- [What you will do]:
After locating the line with "Task: Open the 镜像源 PyPI mirror dropdown" in the data that follows, return it and every later line exactly, up to and including the line with "Task: Open the Created filter dropdown".

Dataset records
▶

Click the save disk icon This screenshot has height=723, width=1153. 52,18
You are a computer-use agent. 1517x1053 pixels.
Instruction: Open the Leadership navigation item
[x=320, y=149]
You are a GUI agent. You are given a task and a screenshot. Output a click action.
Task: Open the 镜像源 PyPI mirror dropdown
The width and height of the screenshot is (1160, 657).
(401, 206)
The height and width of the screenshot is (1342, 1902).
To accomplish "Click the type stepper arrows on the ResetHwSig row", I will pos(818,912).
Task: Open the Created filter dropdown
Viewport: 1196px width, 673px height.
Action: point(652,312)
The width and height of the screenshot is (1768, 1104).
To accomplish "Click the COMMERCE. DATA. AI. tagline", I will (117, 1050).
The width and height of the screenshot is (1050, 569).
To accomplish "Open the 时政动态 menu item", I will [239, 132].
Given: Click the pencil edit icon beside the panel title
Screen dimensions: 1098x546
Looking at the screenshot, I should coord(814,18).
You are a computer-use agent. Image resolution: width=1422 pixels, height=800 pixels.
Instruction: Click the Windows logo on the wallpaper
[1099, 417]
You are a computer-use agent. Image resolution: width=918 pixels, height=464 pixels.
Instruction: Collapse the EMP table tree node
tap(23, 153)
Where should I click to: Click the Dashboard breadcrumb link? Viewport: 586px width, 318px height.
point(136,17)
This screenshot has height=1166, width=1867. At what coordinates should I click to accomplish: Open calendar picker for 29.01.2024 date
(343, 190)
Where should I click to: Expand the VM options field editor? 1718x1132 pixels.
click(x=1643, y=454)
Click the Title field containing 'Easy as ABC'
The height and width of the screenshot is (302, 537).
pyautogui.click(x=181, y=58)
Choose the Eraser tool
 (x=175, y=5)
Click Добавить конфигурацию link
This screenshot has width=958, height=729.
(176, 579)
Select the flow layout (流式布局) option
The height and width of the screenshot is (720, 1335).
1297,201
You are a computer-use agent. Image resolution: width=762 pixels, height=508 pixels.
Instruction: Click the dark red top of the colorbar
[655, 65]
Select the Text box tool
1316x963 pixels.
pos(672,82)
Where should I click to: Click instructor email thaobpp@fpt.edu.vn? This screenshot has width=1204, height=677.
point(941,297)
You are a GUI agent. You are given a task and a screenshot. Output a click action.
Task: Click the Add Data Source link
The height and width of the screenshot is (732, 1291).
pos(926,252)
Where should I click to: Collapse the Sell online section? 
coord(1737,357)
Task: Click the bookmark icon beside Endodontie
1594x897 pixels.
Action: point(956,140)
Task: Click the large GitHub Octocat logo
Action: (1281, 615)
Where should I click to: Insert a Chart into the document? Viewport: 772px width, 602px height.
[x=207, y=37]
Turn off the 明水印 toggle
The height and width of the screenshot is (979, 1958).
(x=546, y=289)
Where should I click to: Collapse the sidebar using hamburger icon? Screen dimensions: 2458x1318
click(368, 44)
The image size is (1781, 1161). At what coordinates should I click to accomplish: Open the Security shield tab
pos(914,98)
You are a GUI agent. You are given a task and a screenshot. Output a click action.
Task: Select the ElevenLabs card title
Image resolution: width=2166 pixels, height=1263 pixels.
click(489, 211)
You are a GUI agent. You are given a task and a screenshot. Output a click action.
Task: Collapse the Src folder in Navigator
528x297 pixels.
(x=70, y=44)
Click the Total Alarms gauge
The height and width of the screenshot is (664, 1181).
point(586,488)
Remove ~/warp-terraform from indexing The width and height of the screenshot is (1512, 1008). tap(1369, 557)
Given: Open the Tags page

◀

- [Result of this task]:
Task: Open the 镜像源 PyPI mirror dropdown
The width and height of the screenshot is (1160, 657).
(401, 206)
The height and width of the screenshot is (1342, 1902).
To accomplish "Click the type stepper arrows on the ResetHwSig row", I will pos(818,912).
Task: Open the Created filter dropdown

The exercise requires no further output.